From US to Burma, Obama goes global

An Irish-born, Pulitzer Prize-winning journalist and Harvard professor who has been known to refer to herself as "the genocide chick" after her reporting from Rwanda and Sudan, has offered a glimpse of the near-evangelical zeal within the campaign team that has pushed Barack Obama ahead of Hillary Clinton in the race for the Democratic nomination.

Samantha Power came to Obama's attention with the book that won her the Pulitzer for non-fiction in 2003, A Problem from Hell: America and the Age of Genocide. She is now a senior foreign policy advisor to Obama. "I have a friend who just came back from Burma last week," she told the Sunday Times, "and said all that anybody is talking about on the streets of Rangoon is Barack Obama."

'Obamamania', she believes, is the result of real dedication within a campaign team who believed in their man right from the off. "The only way we were going to win was to have organisers who were willing to freeze their asses off in rural Iowa when it seemed like there was going to be no political payoff. The corollary is that those who are helping Obama do so with quasi-evangelical fervour. I think Obama supporters, by and large, do not see this as mere politics. They see this as the future of the world."

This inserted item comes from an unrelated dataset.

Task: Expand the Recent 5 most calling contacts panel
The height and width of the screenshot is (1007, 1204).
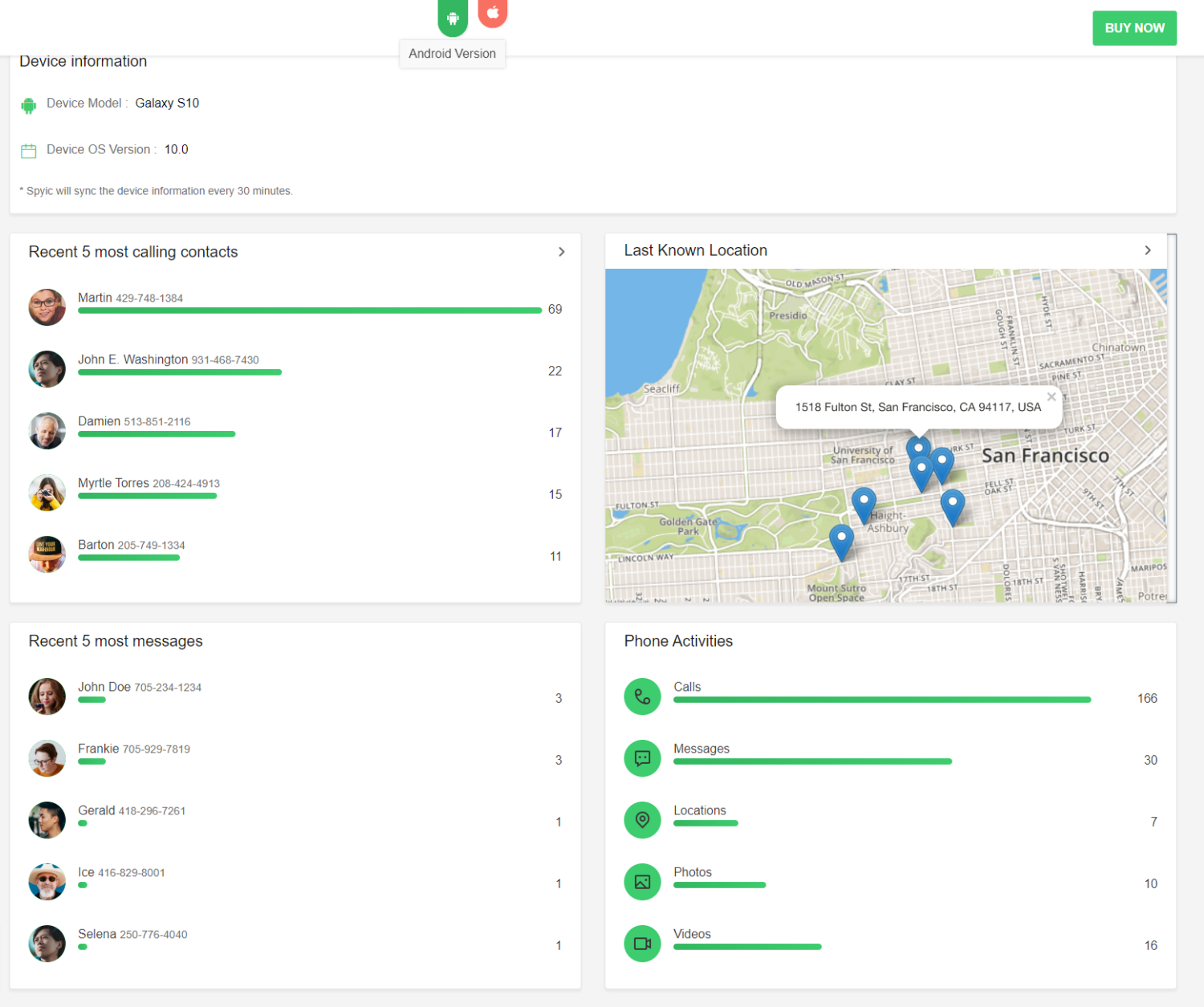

Power, 37, has recently completed a biography of another man who clearly inspired those around him - Sergio Vieira de Mello, the dashing Brazilian United Nations diplomat who was killed in the al-Qaeda suicide attack on the UN mission in Baghdad in 2003.

Her new book, Chasing the Flame, which is published in Britain on March 6, chronicles de Mello's life as a fiercely individualistic diplomat with a reputation as a ladies' man: while his wife and family lived in Geneva, he was often accompanied by girlfriends on trips to trouble-spots. She also details his final hours trapped alive in the rubble of the Baghdad UN mission.

Power believes Obama and de Mello have something in common: "Both guys have thought more about broken people and broken places than just about anybody in public life. Most presidential candidates haven't lived in broken places. They may have interned in a broken place for the summer. This is in his [Obama's] blood."